TTD sessions usually happen one or two days after the wedding, providing the luxury of an open schedule for capturing great imagery. Then you’re running against the clock. There’s not much time to shoot the bride, and after the ceremony you have to cover the reception, with not much opportunity in-between to think about going to another amazing place. With TTD you have all of the time and freedom to do all kinds of different stuff. It’s just a happy moment for the bride and groom and free rein for me to do whatever I want.
GETTING CREATIVE: THE MANY LEVELS OF TTD
Yet some brides may not want to totally trash their dress in water or mud, and there are in fact an unlimited number of ways to “step outside the box” with this kind of portraiture. Maybe the bride is only up for walking through fields, along railroad tracks or through abandoned buildings, all of which can work just as well. The risk to the dress is still there, of course, but real damage can be avoided.

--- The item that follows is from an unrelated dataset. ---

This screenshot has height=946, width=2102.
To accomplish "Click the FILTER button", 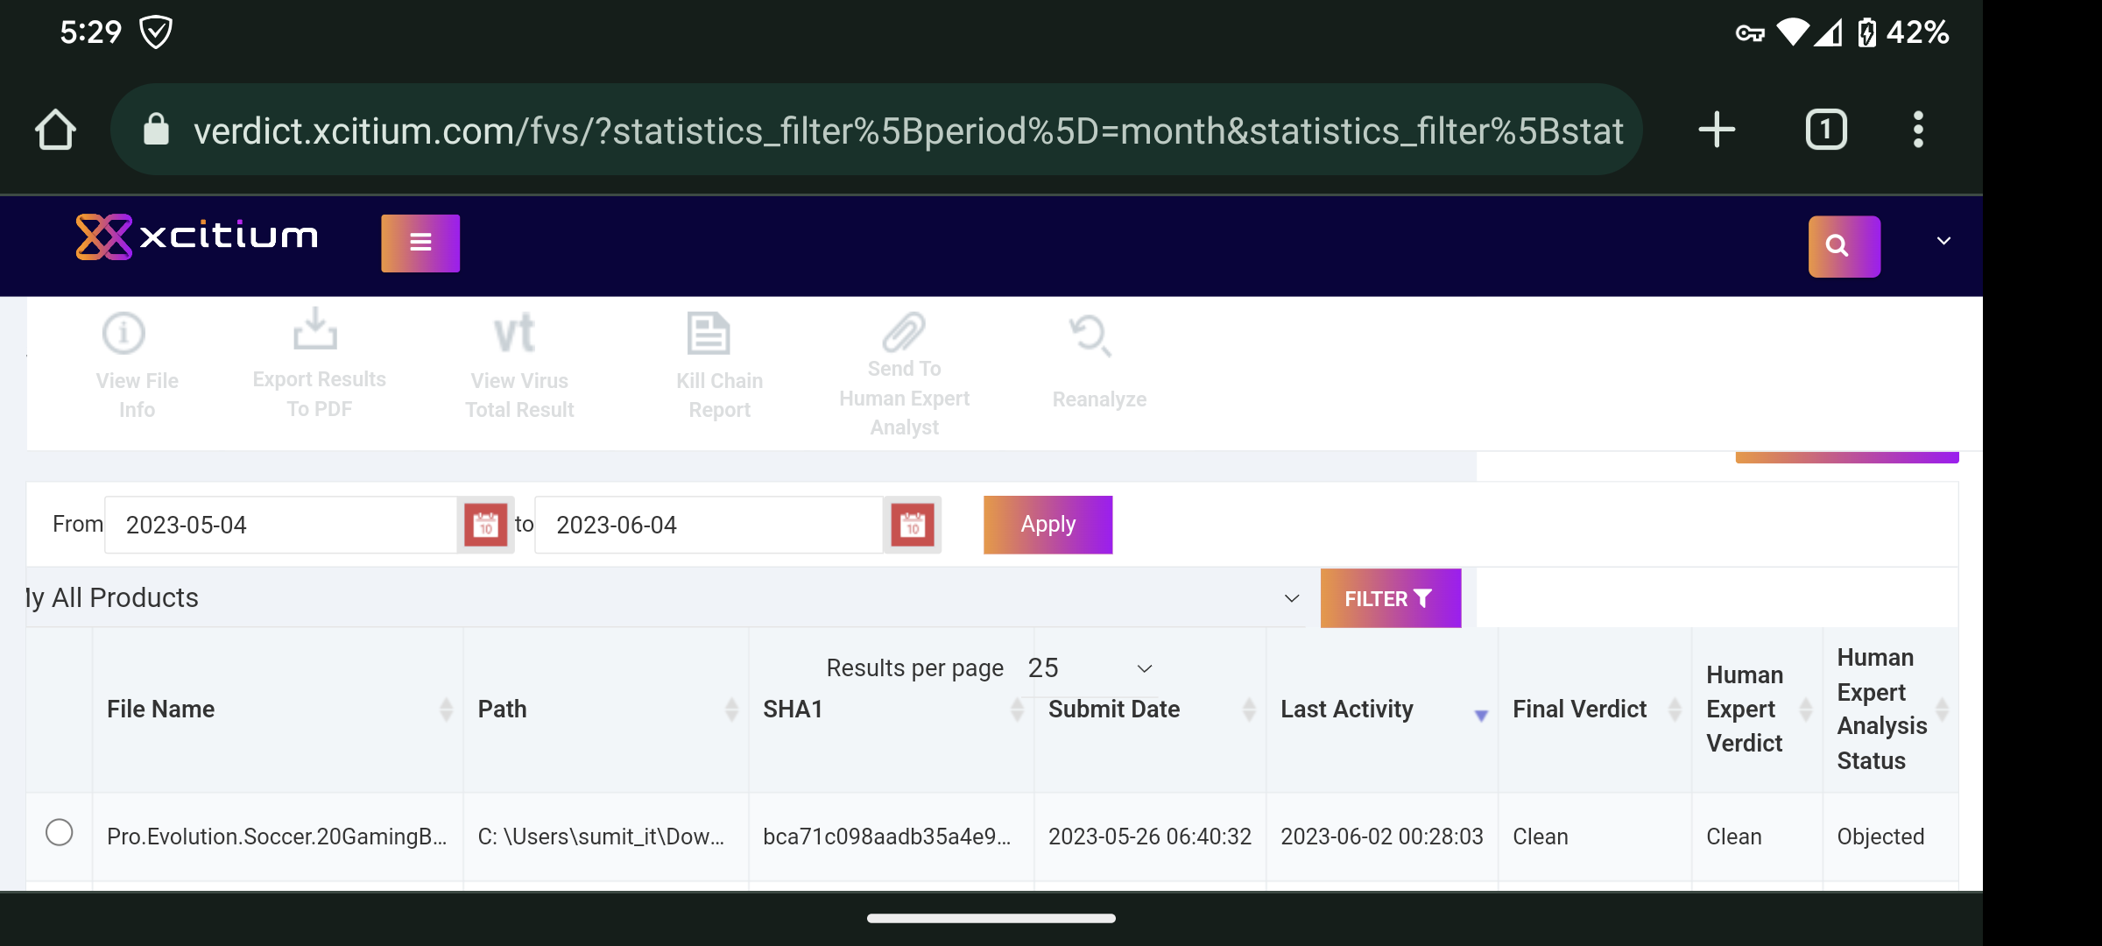I will click(1390, 598).
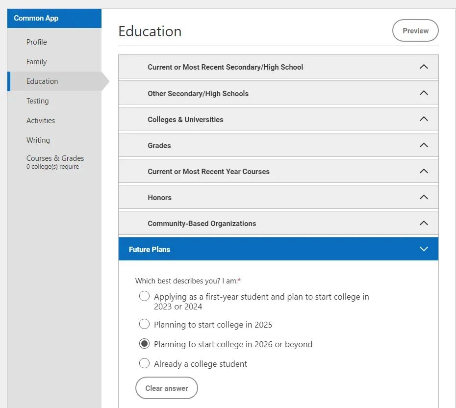Screen dimensions: 456x408
Task: Click the Honors section chevron icon
Action: click(x=424, y=197)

It’s really difficult to define the levels, what is really considered ‘trash the dress’? How about sitting on horseback? It that actually trash the dress? Yes it is, because a bride would not ordinarily ever get on a horse. If they have something unique – something they’ve seen or have been inspired to do, I’ll do it.
Location, obviously, can really affect what kind of TTD session is possible, but any locale, from cities to cornfields, offer creative possibilities. If you’re in a city you could go in a fountain, or perhaps shoot on a train track. So, you can go very dark or really artistic. In any case, the message being created, using creative light, should be about the love between the bride and groom, and that this dress is that it’s not going to be worn again.
GOING TOO FAR?
There are really no limits to creativity when a photographer is working with clients that are willing to sacrifice the dress for the sake of making a killer image, but should there be?
There are the personal safety issues that go hand-in-hand with dropping into a dank cave, wading in a river, climbing tall trees or swimming with wild animals in an ocean that could be hundreds of feet deep. You put a bride in a wedding dress in the middle of the ocean, 100 feet deep, and who knows what might happen, so safety could be one of the limits, but there are no rules. For me, I don’t want there to be any limits or boundaries, because that’s the ultimate expression for this kind of session.
In my particular case the limit would be doing something that is not flattering to the bride, stay close to the meaning of ‘we are just married and we are starting a new life together.’ It depends on what my clients like to some extent, but they are choosing me because they are seeing in my portfolio what they want to have.